Google DeepMind announced one of I/O 2026's most interesting integrations: Project Genie, DeepMind's general-purpose world model, now connects to Street View to build worlds rooted in real places.
How it works
Users tap a pin in Google Maps, pick a U.S. location, choose an aesthetic style — presets like "Desert Sands" or "Stone Age" — and describe a character (a favorite animal, a comic book hero, a stop-motion monster). Genie uses Street View imagery as its starting point and generates an interactive environment consistent with what you'd actually see on that street.
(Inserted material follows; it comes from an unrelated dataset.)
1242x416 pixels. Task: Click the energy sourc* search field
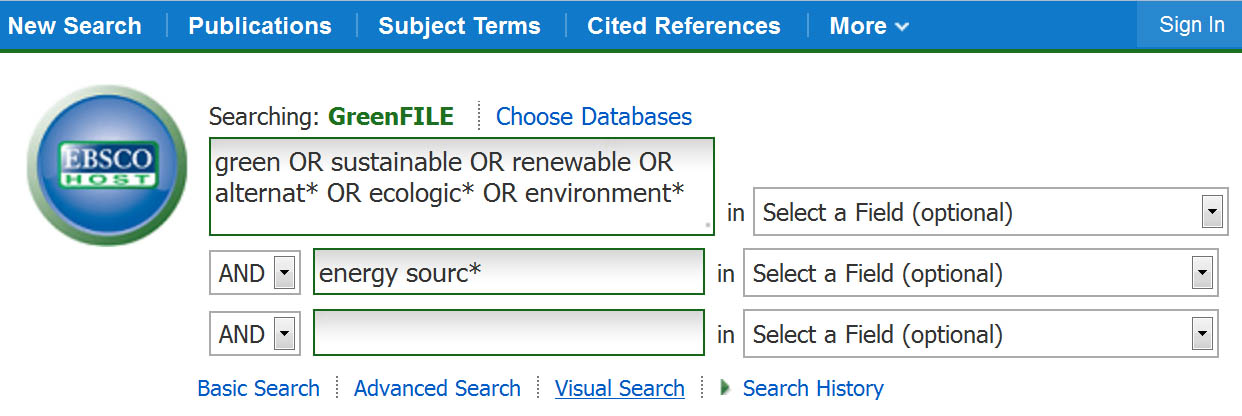[508, 272]
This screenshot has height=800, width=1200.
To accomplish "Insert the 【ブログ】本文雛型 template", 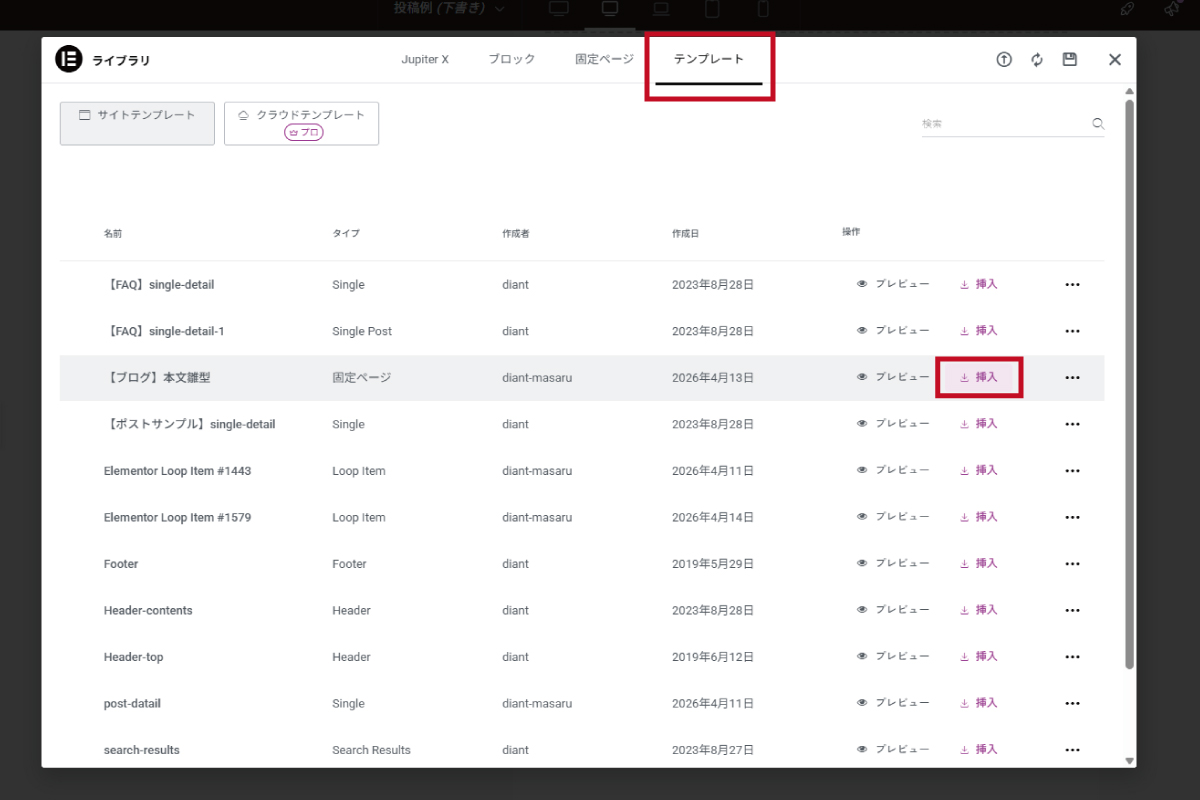I will point(979,378).
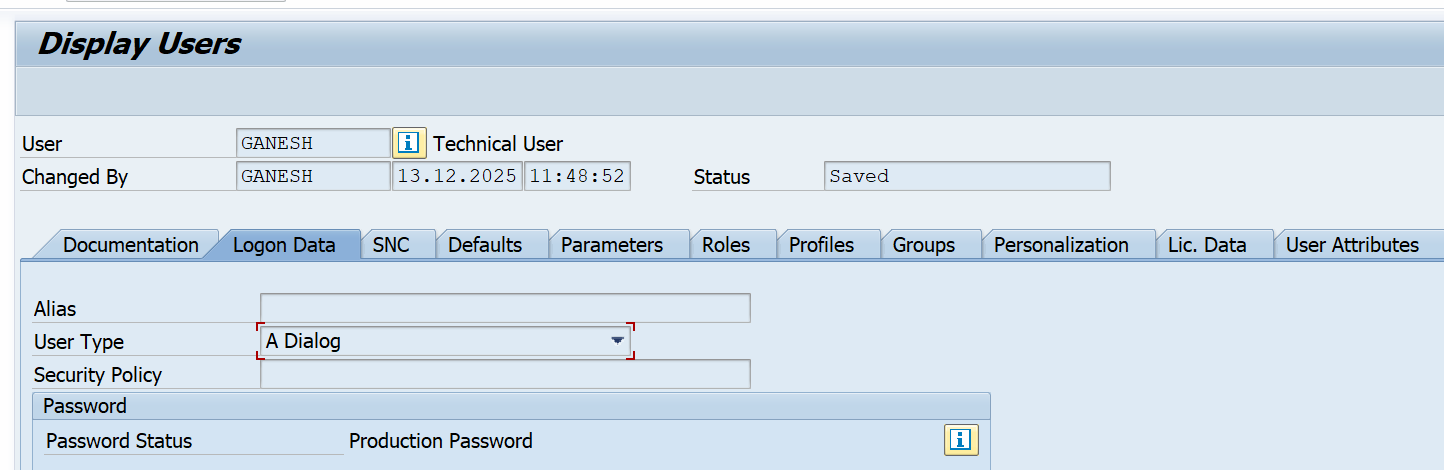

The technical leap: spatial continuity
According to TechCrunch and 9to5Google, the real progress is spatial continuity: turn 360 degrees and the model remembers what was behind you and rebuilds the environment coherently. From there, Genie can keep generating new areas on top of that base without losing the thread of the scene.
What it's actually for
DeepMind cites three concrete applications: educational experiences, gaming, and robotics training. Genie 3 is already powering one of Waymo's simulators, used to train self-driving cars on rare events — tornadoes, animals on the road, unusual pedestrian behavior. Adding Street View helps Waymo prepare launches in new cities worldwide without having to physically drive every street.
Availability and limits
Project Genie with Street View rolls out gradually to Google AI Ultra subscribers (18+, globally — but Street View imagery limited to the U.S. for now). DeepMind is candid about the limits: visual quality is still "video game" rather than photorealistic. It's an experiment, not a finished product. But it's the first consumer world model anchored to a real geographic dataset, and a clear signal of where spatial AI modeling is heading.